Assignment
Leave out the pictures, and retype the remaining data exactly.

[Opening Listed entries section]

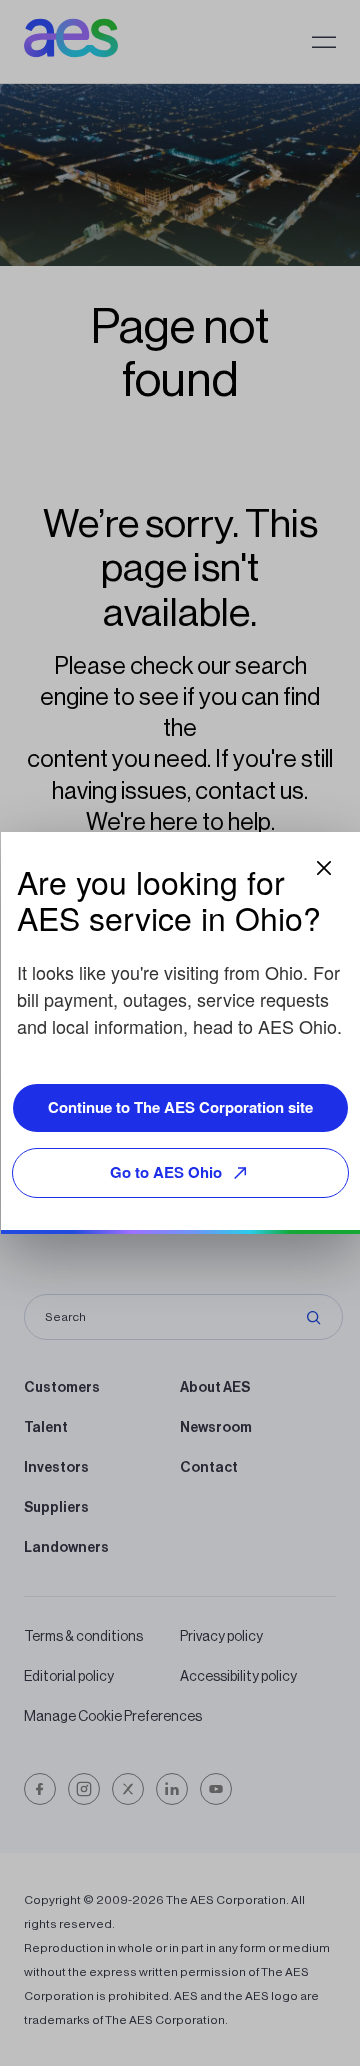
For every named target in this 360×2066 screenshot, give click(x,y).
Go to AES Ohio (166, 1172)
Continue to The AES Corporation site (180, 1107)
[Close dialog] (324, 868)
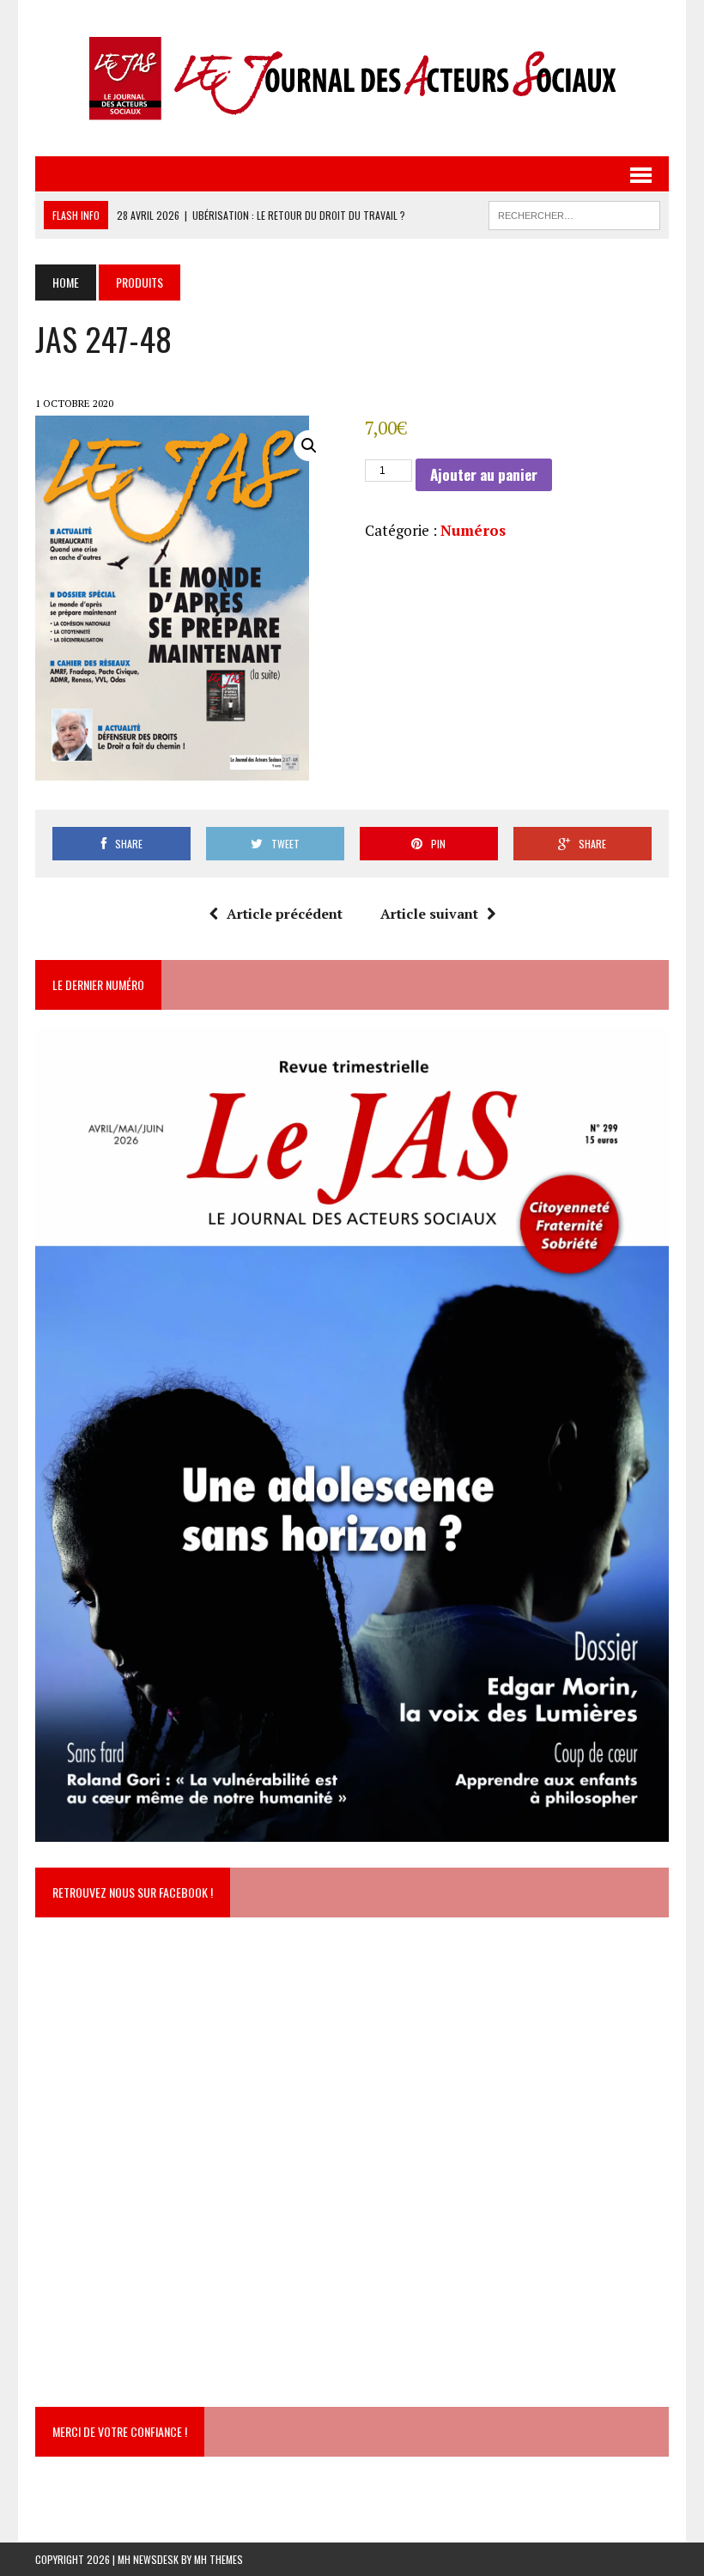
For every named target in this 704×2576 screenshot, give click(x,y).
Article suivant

[Closing Listed entries section]

Solution for this task
For every named target in this 360×2066 screenshot, give click(x,y).
Go to AES Ohio (166, 1172)
Continue to The AES Corporation site (180, 1107)
[Close dialog] (324, 868)
For every named target in this 704×2576 screenshot, give click(x,y).
Article suivant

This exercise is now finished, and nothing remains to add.